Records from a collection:

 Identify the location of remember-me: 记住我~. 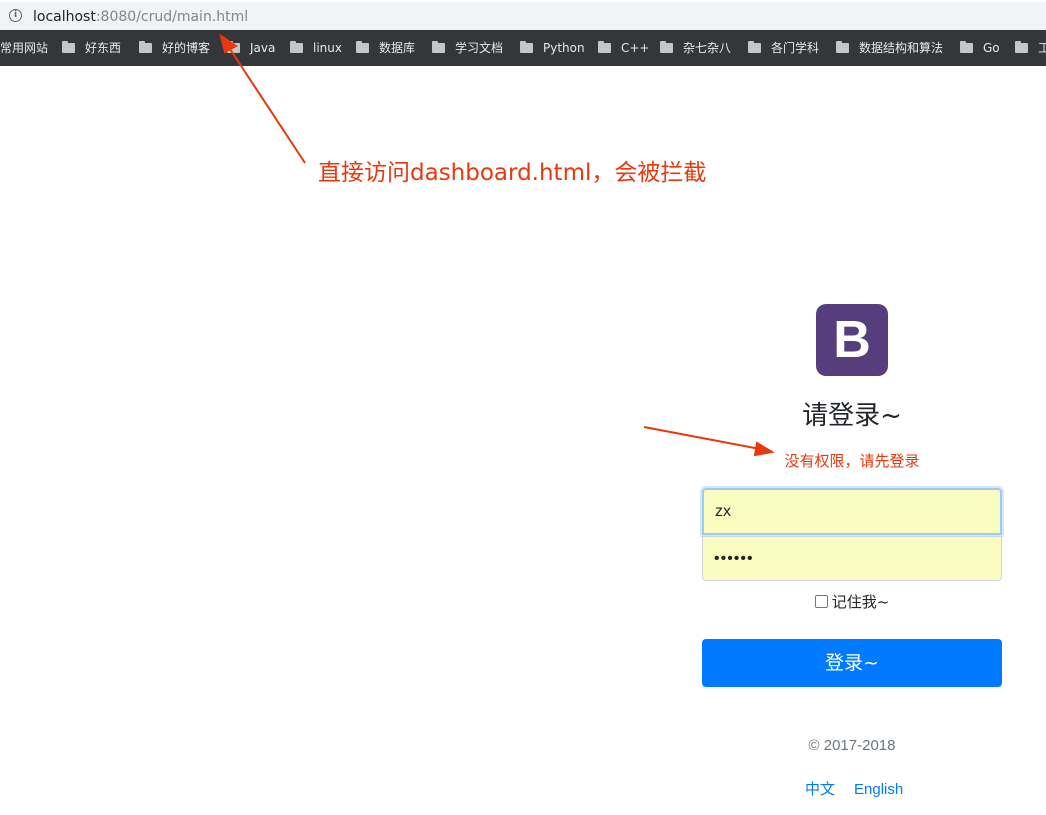
(852, 602).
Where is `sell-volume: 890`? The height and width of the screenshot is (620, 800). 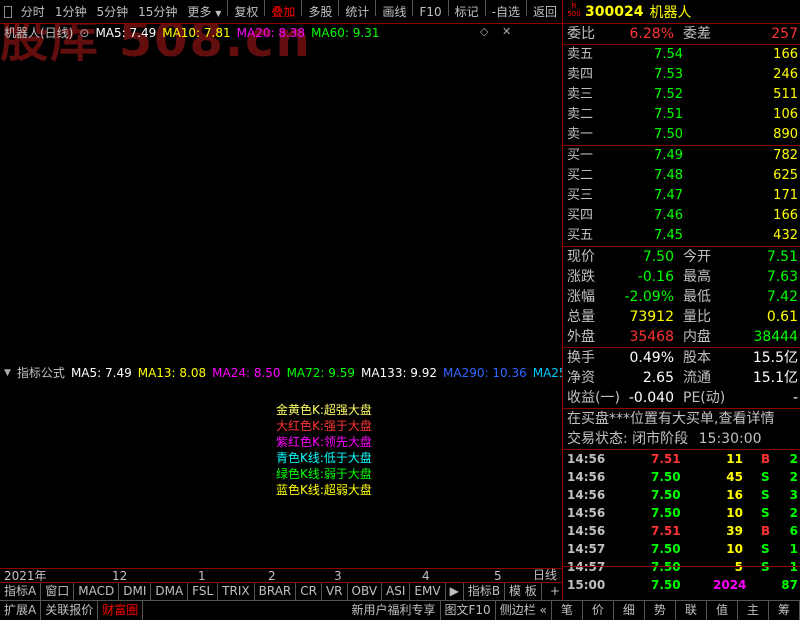
sell-volume: 890 is located at coordinates (786, 134).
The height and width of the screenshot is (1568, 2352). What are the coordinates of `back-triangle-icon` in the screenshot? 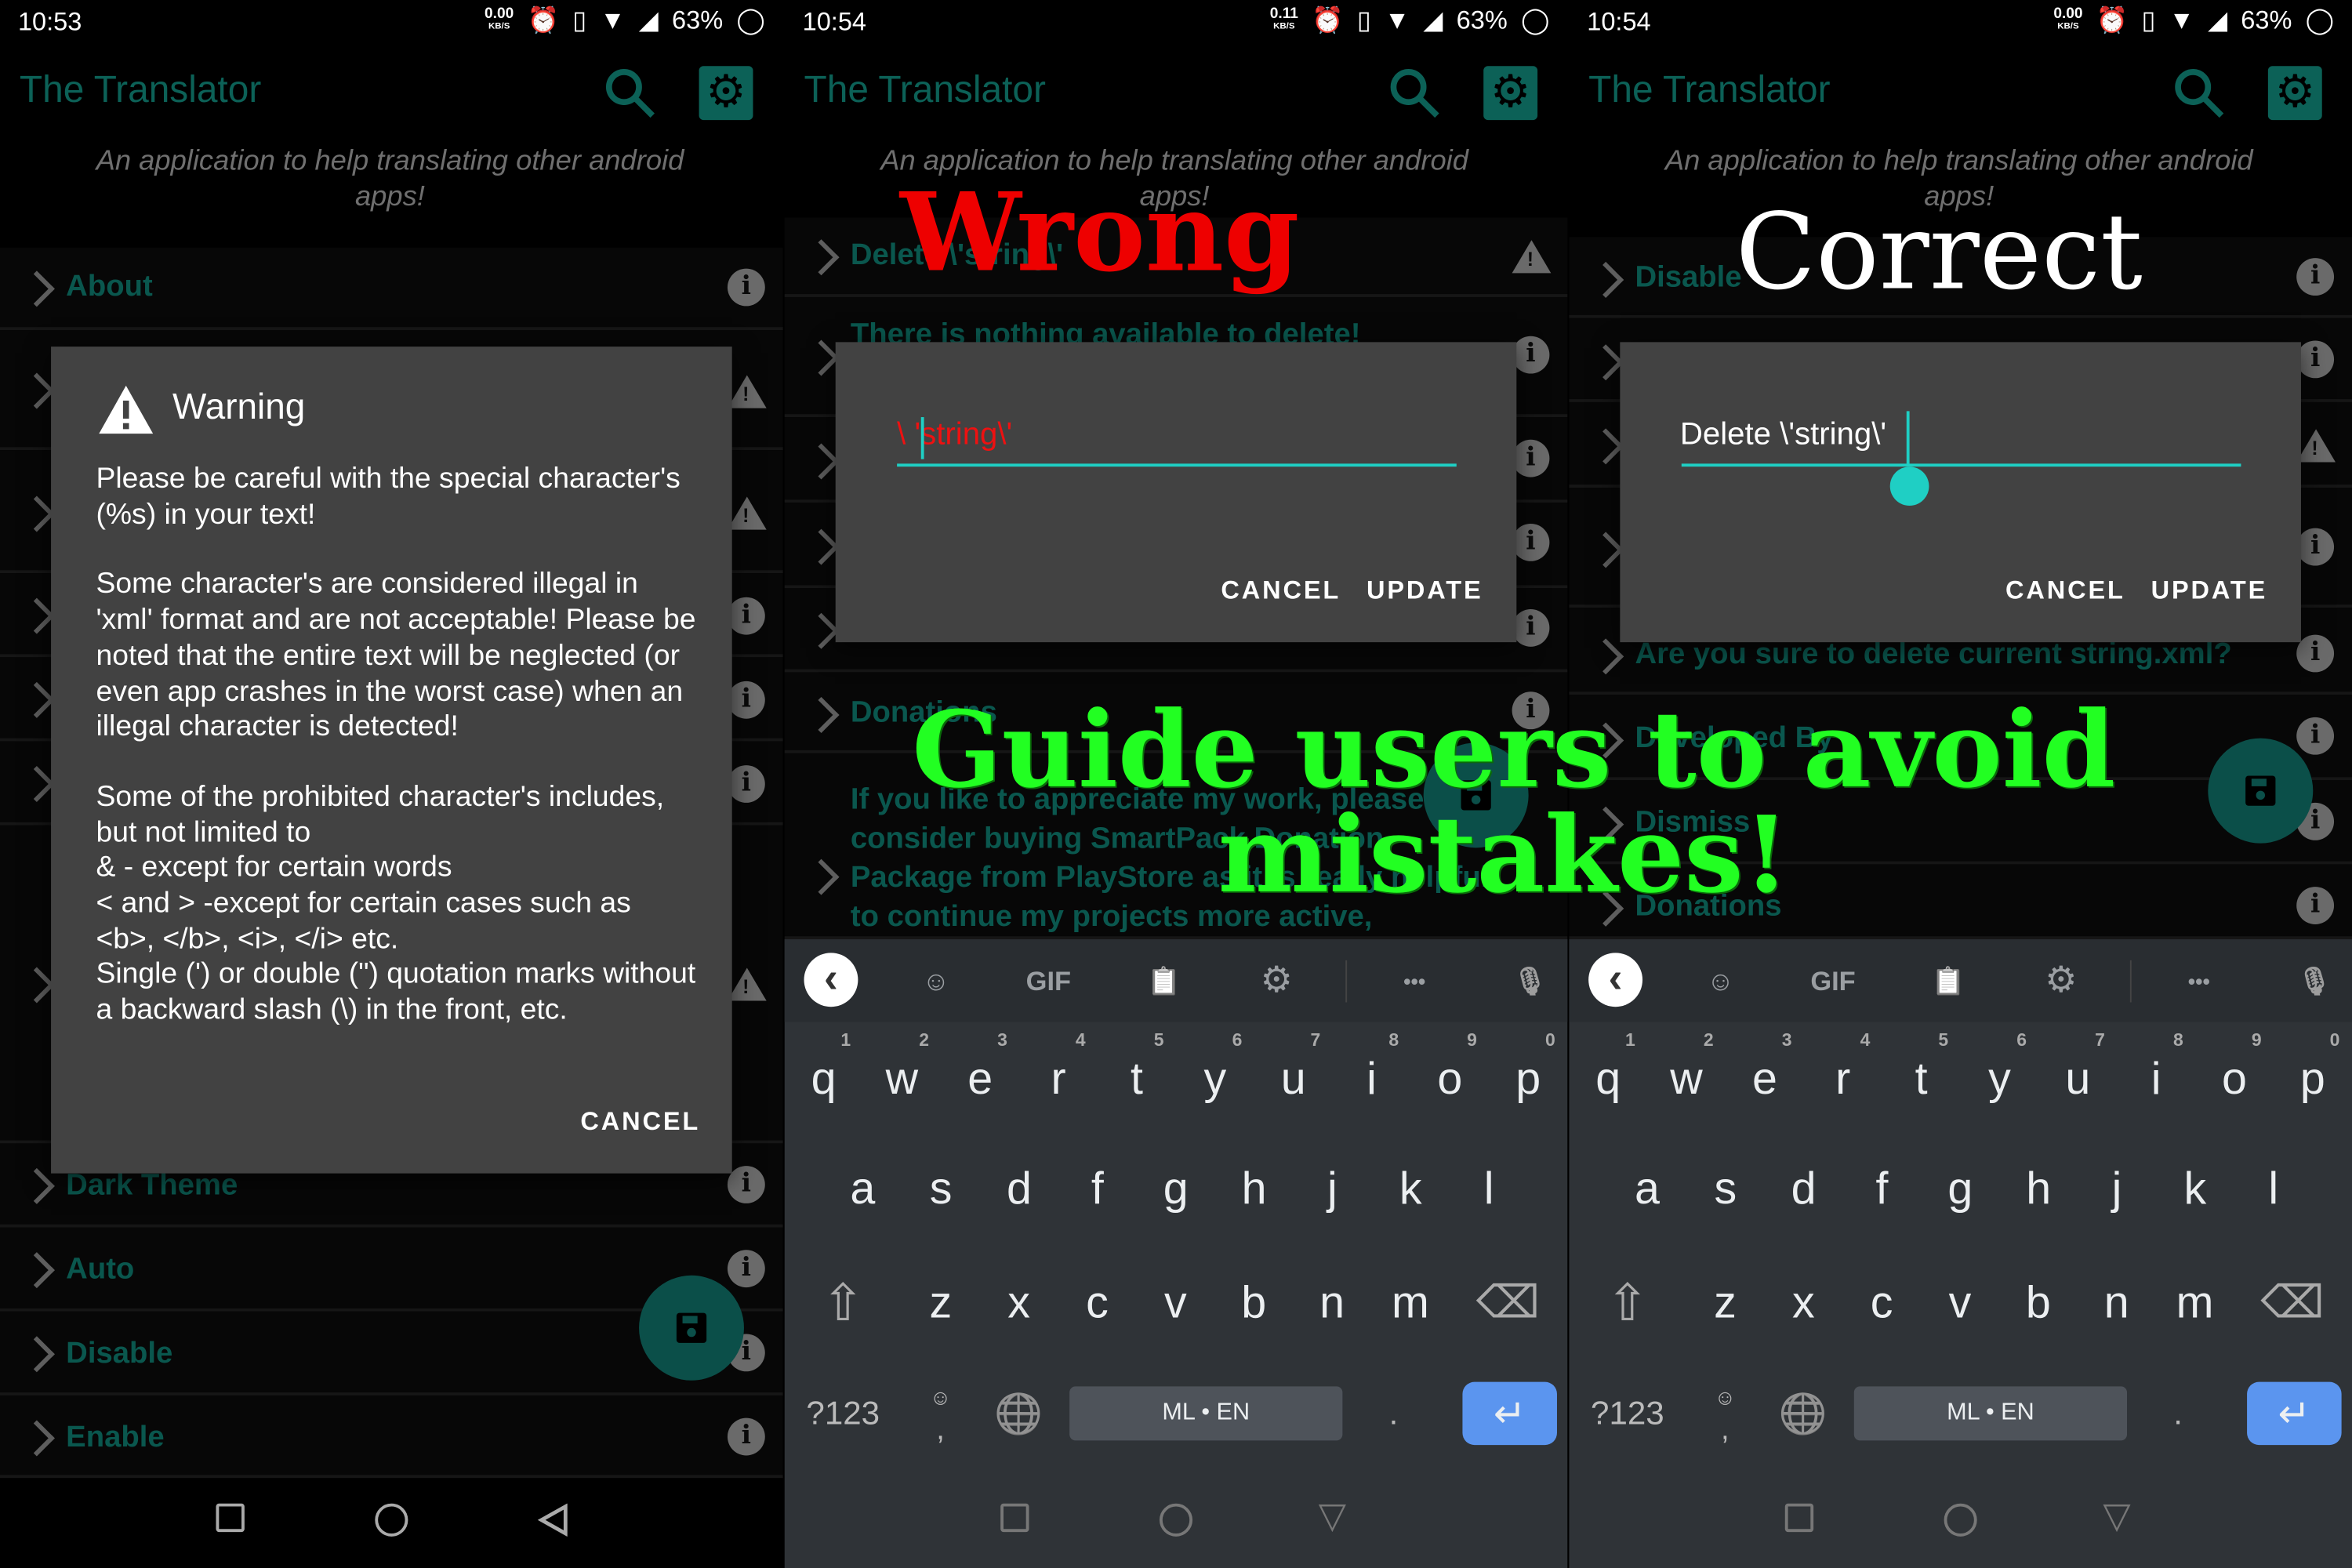 It's located at (554, 1520).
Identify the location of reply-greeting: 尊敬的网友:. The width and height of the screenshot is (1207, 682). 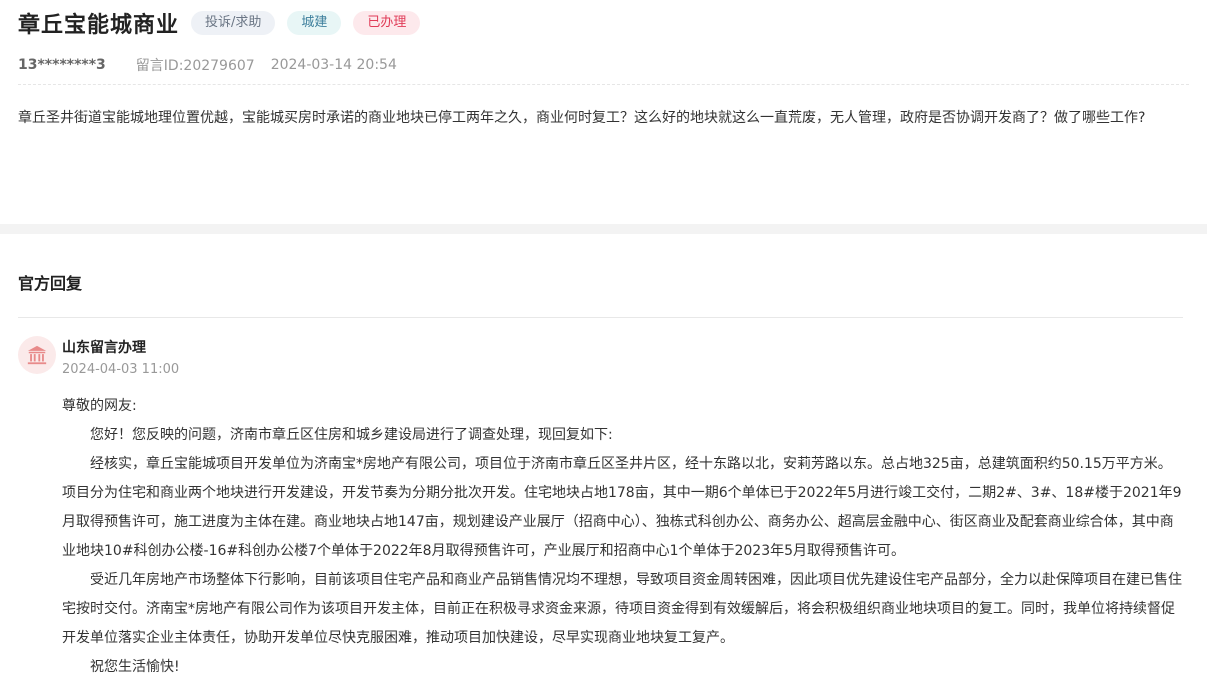
(100, 406).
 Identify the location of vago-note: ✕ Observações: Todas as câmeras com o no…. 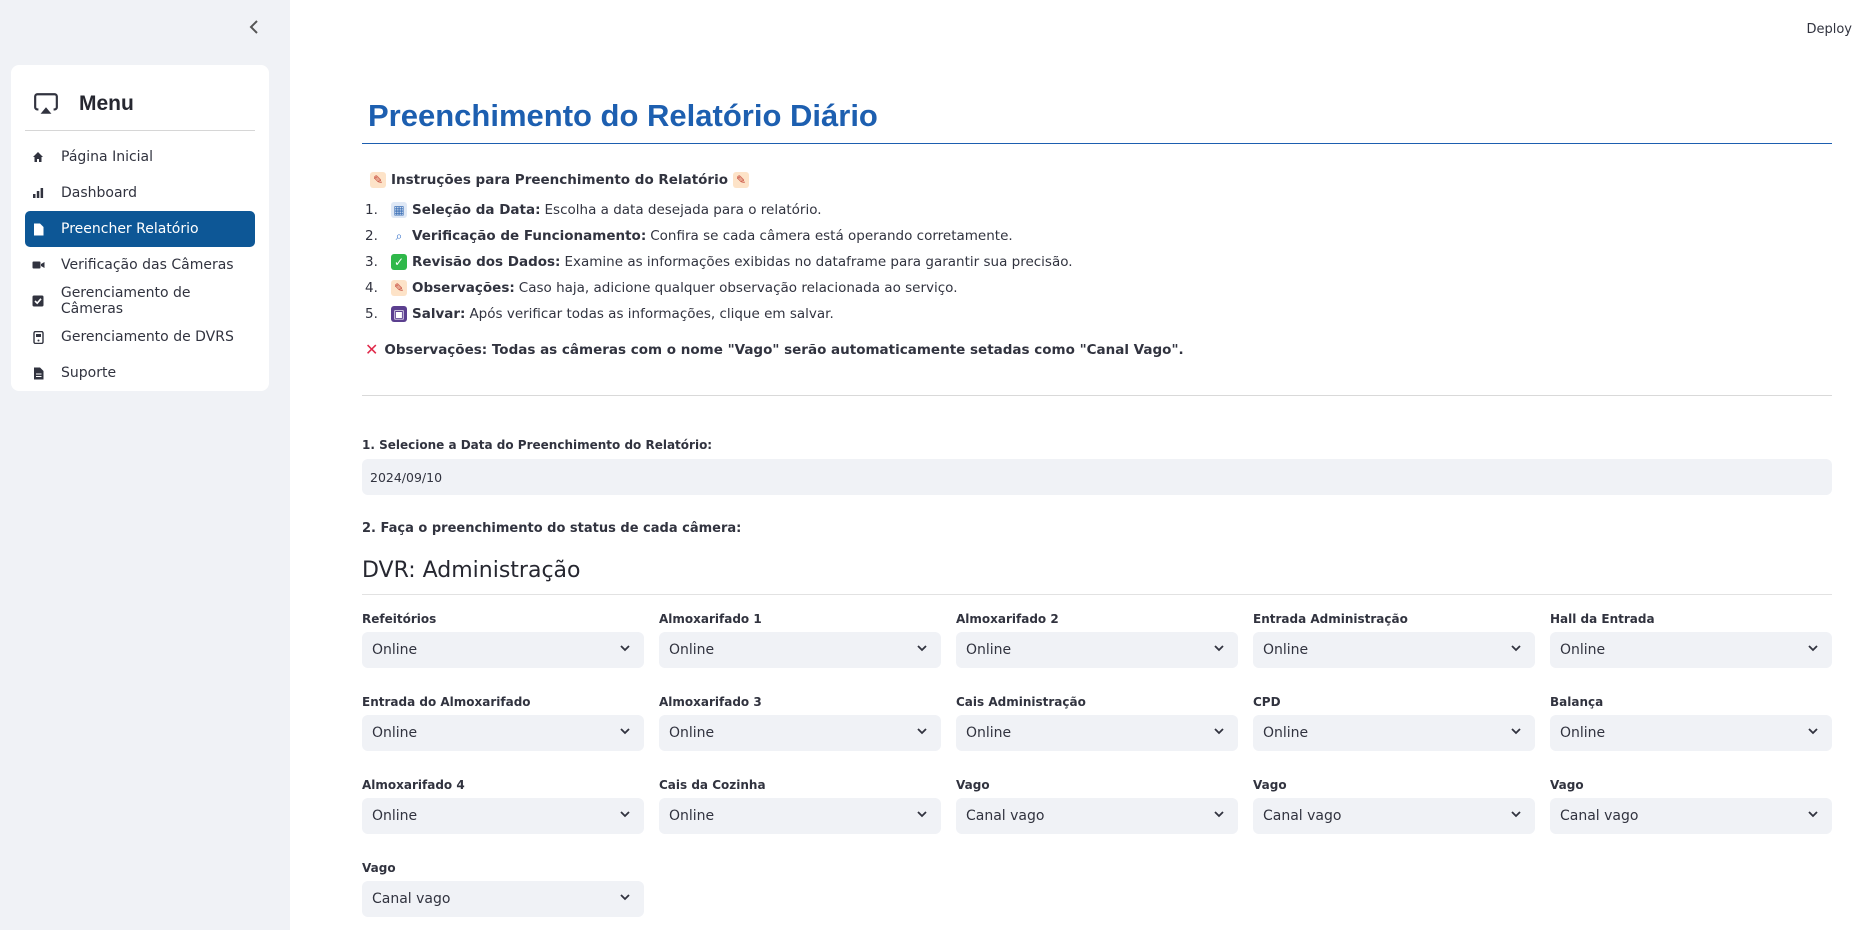
(774, 350).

■ EXERCISE: Copy the items word for word, starting at the line containing "is (620, 800)." and ending at the line containing "sell-volume: 890 is". Omit the pictures.

■ RESPONSE:
Where is `sell-volume: 890`? The height and width of the screenshot is (620, 800). 
sell-volume: 890 is located at coordinates (786, 134).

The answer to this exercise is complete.